Advantages of process-based ratchets is that they can often be set up quickly and work ‘in lieu’ of more automated controls until automation can be added. They are also extremely flexible, and thus usable in situations where there is too much uncertainty to add tests or other automated tooling.
The prime example of a process-based ratchet is an incident review process. A well-done incident review process should create a blameless investigation of what went wrong and deep-dive into systemic issues, resulting in action items that will improve your systems and prevent future incidents of the same sort.
A word of caution:
Be hesitant about introducing too many process-based ratchets. Adding too many processes can grind your development to a halt. Continually look for opportunities not just to introduce ratchets but to make them as automated and lightweight as possible.
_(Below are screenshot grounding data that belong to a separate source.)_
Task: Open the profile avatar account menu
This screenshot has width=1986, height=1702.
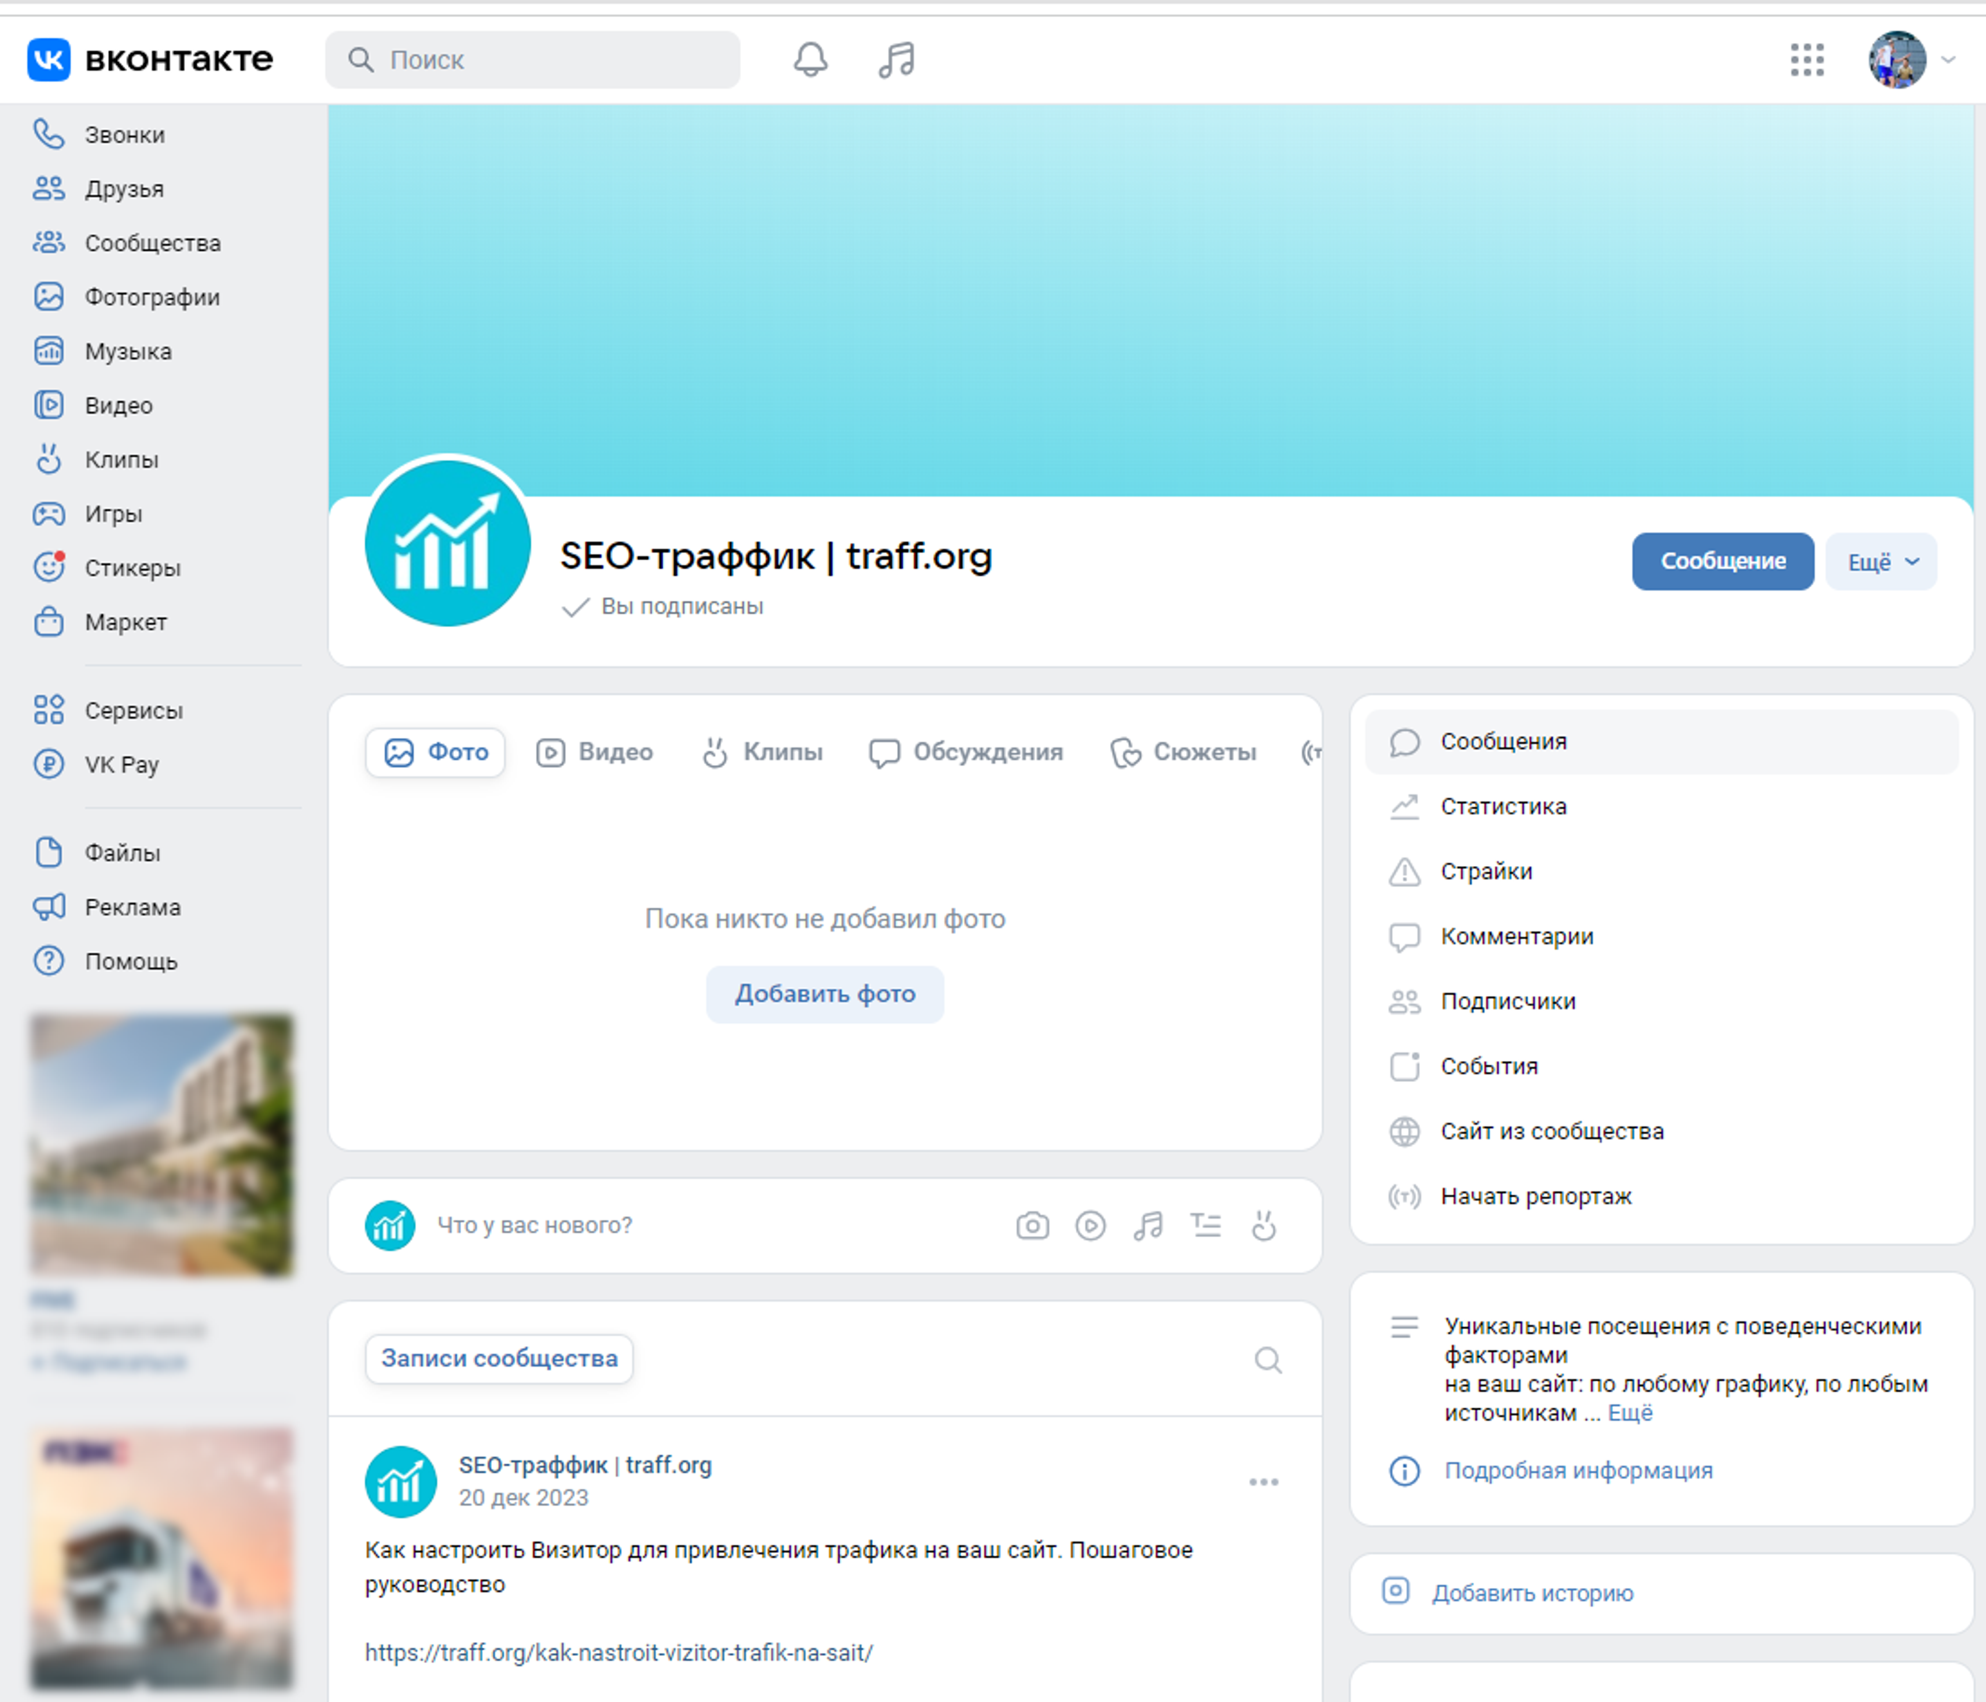Action: [1898, 59]
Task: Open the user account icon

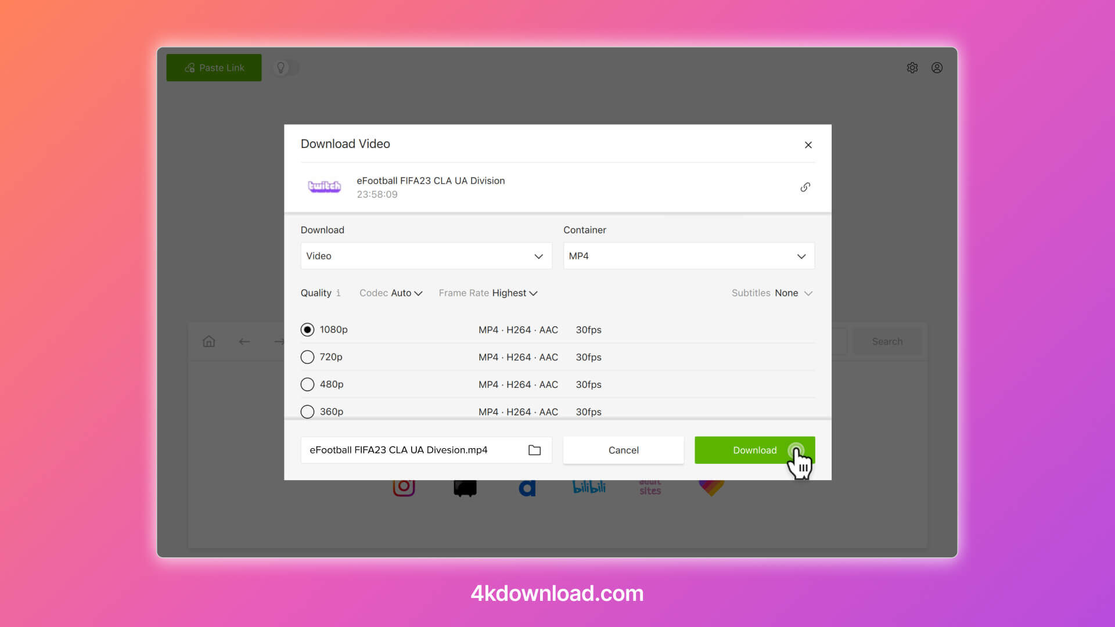Action: point(937,68)
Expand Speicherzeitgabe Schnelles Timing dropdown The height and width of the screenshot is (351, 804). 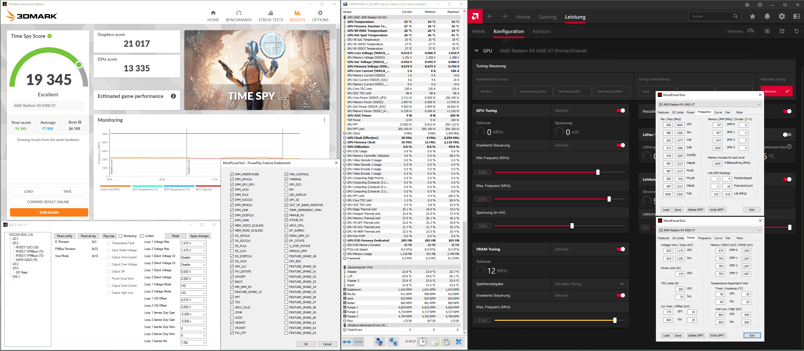coord(621,284)
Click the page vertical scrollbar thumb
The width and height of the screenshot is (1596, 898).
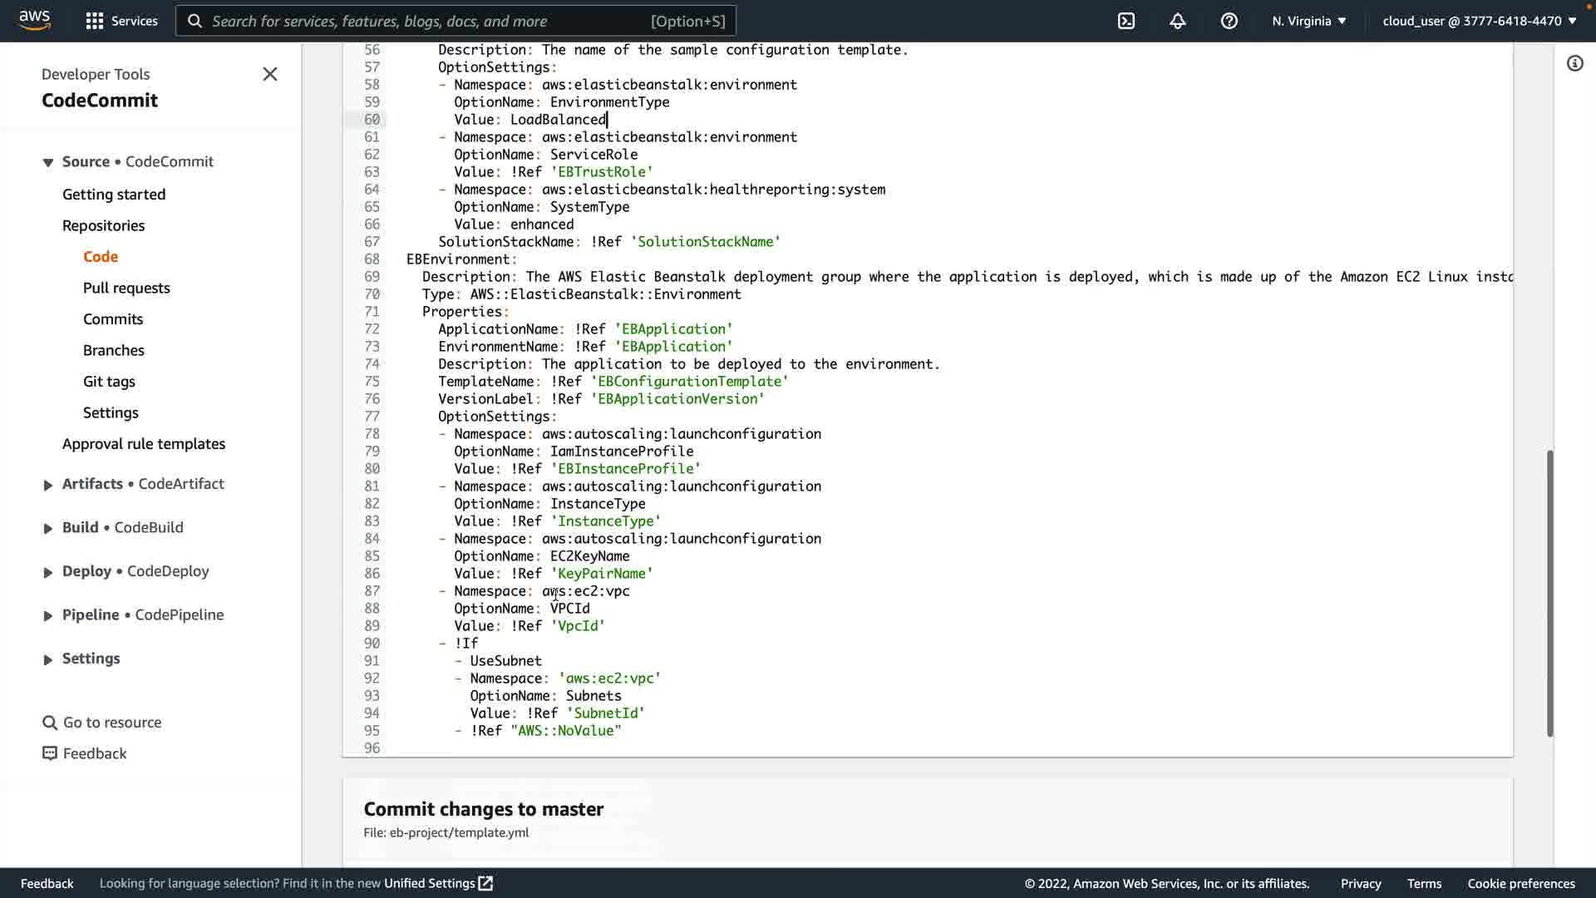(x=1549, y=592)
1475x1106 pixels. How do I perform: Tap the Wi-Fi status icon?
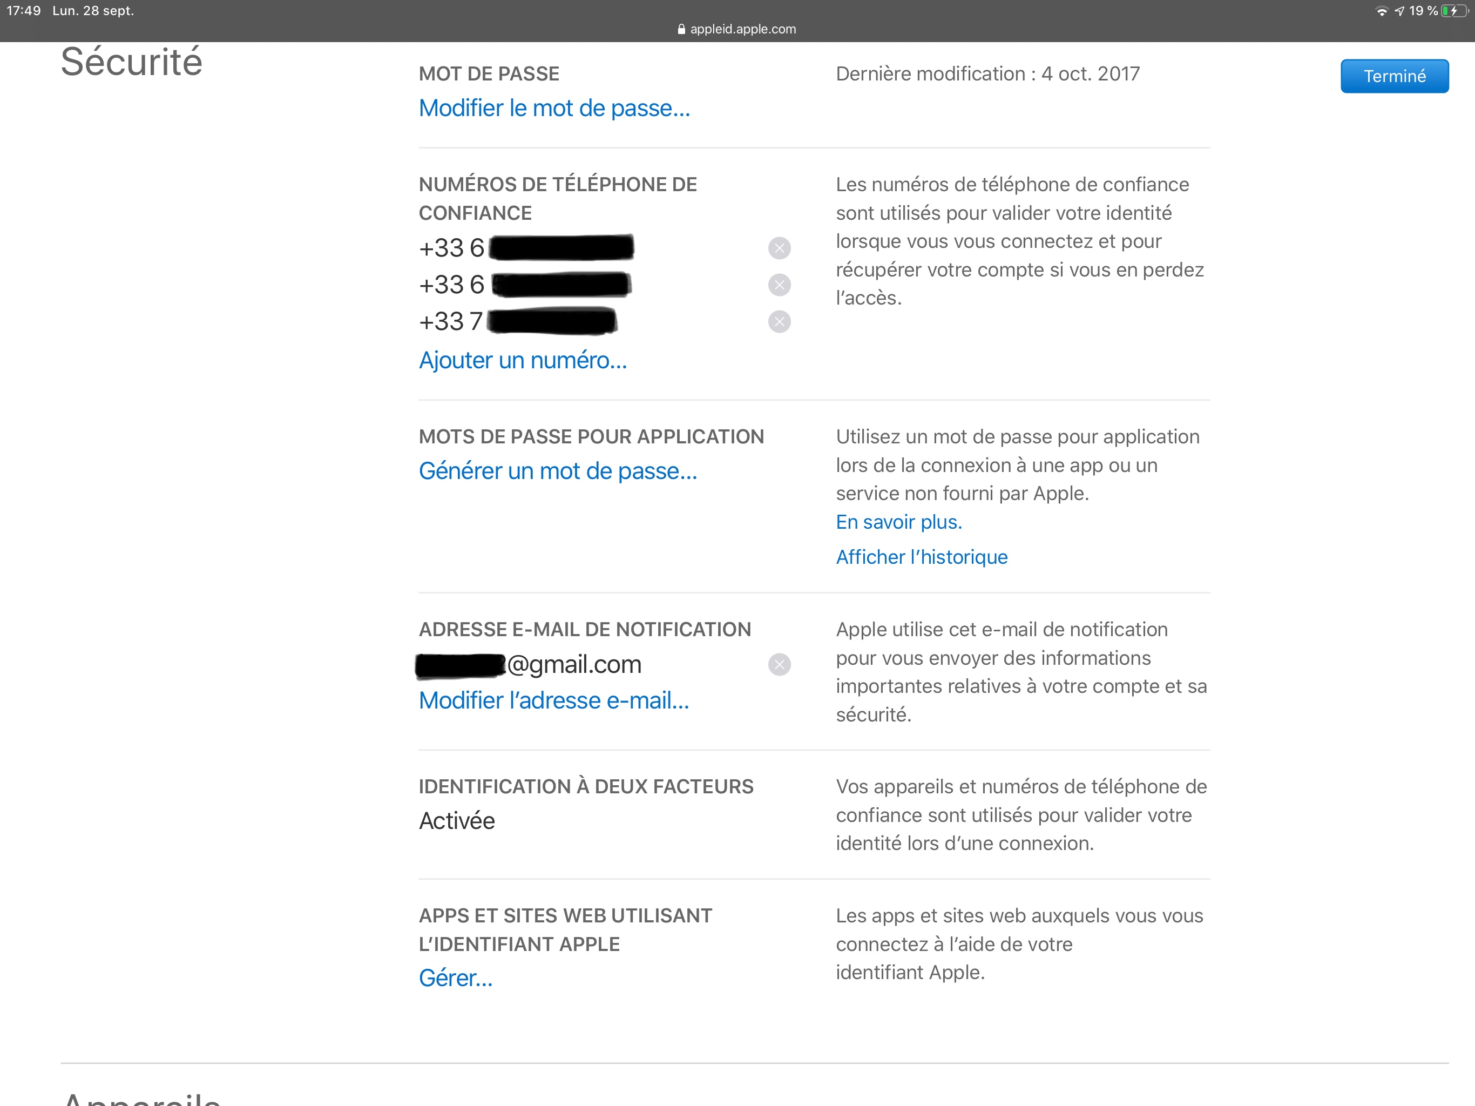pyautogui.click(x=1382, y=11)
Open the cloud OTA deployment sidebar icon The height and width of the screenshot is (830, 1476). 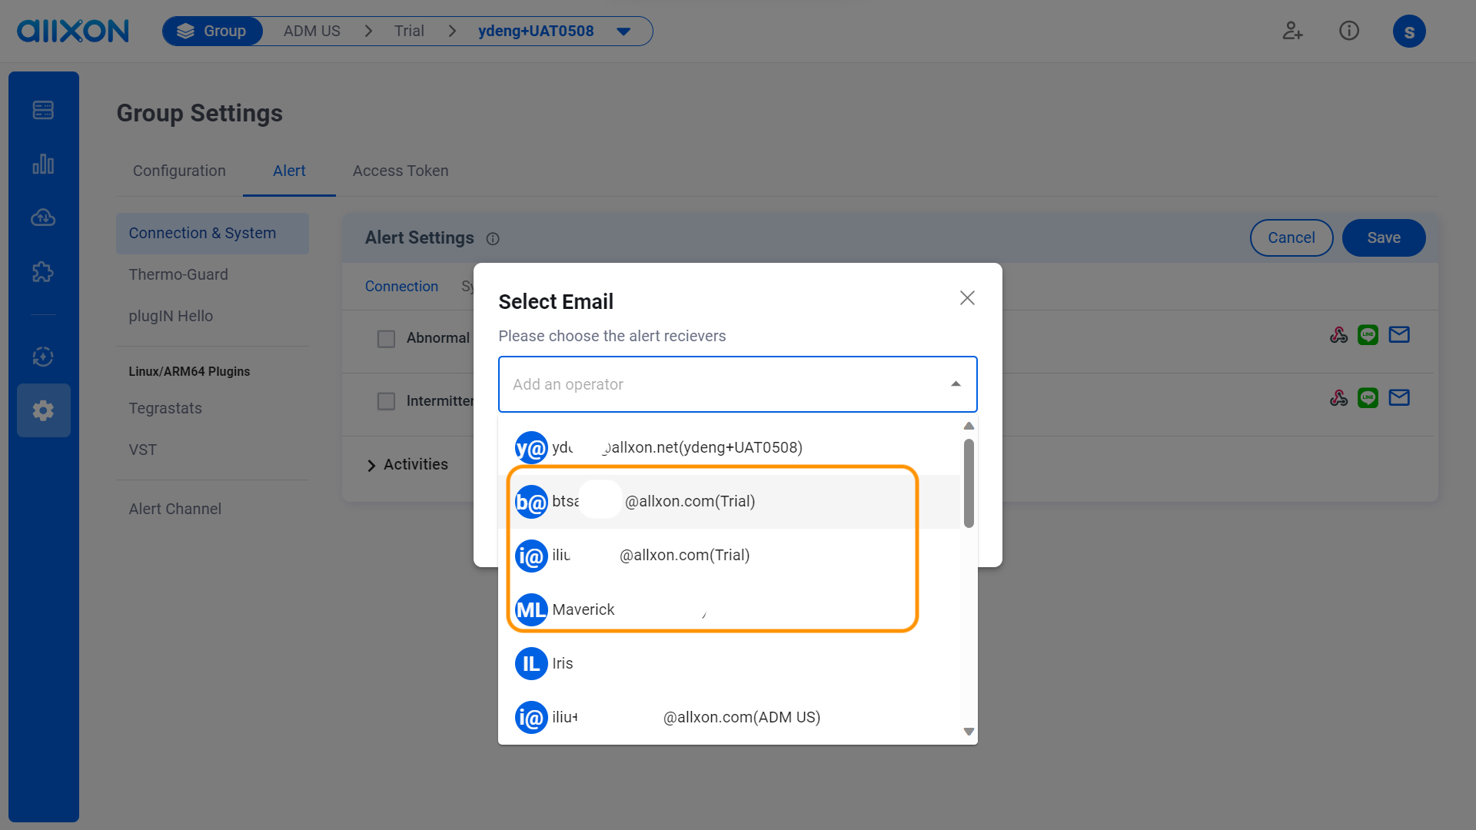pos(43,217)
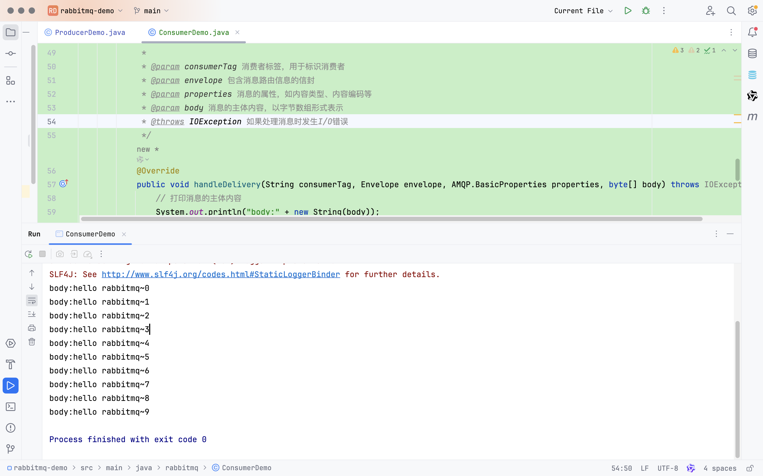763x476 pixels.
Task: Toggle read-only lock in status bar
Action: tap(750, 468)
The more that you can have them running in CI against any piece of code without requiring any developer special attention or custom coding, the more they will help you improve quality without sacrificing speed.
Working as an engineering leader means working on systems too large and complex for any individual to maintain alone. And the nature of the job means you are frequently moving from challenge to challenge as business demands shift. You need tools that give you leverage to ensure quality and prevent backsliding while your attention is elsewhere. Quality ratchets give you that leverage.